What to produce:
In the listing below, find the line containing "You are a computer-use agent." and the line containing "Instruction: Tap the". Repeat exactly those two lines and every line between them, nothing more.

Material provided:
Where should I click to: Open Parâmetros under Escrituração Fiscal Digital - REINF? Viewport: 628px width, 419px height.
* * *
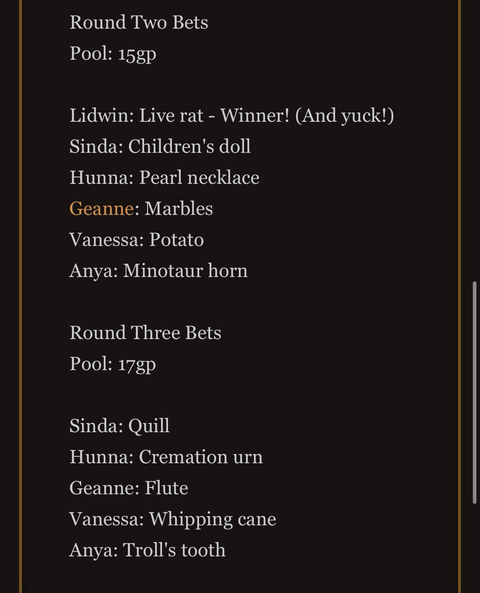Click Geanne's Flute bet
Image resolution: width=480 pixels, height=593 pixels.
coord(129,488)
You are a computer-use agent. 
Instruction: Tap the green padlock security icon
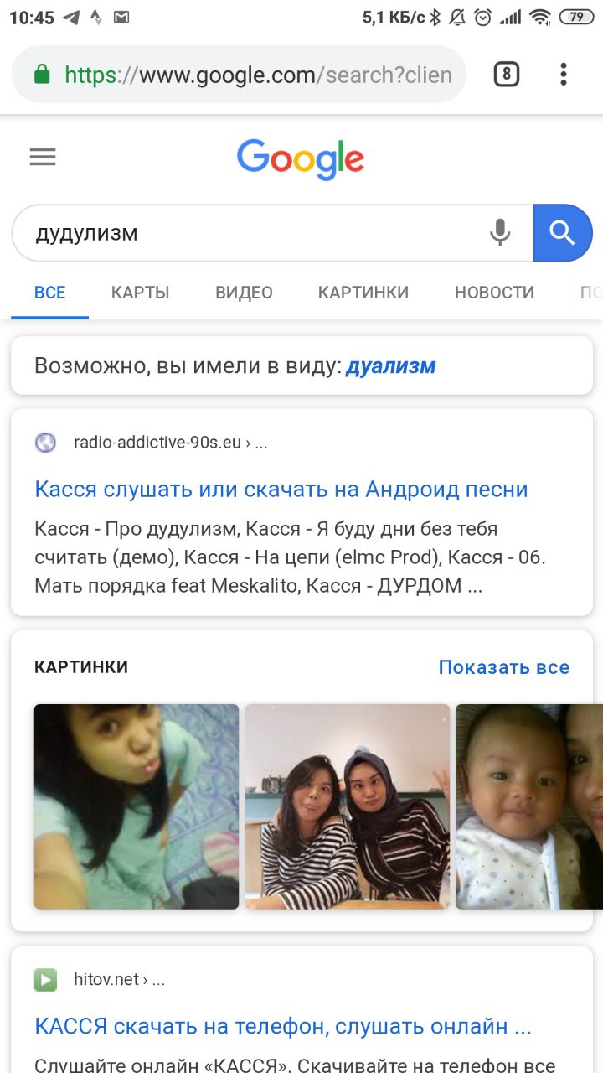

Solution:
You are a computer-use agent. 
Instruction: Tap the green padlock security icon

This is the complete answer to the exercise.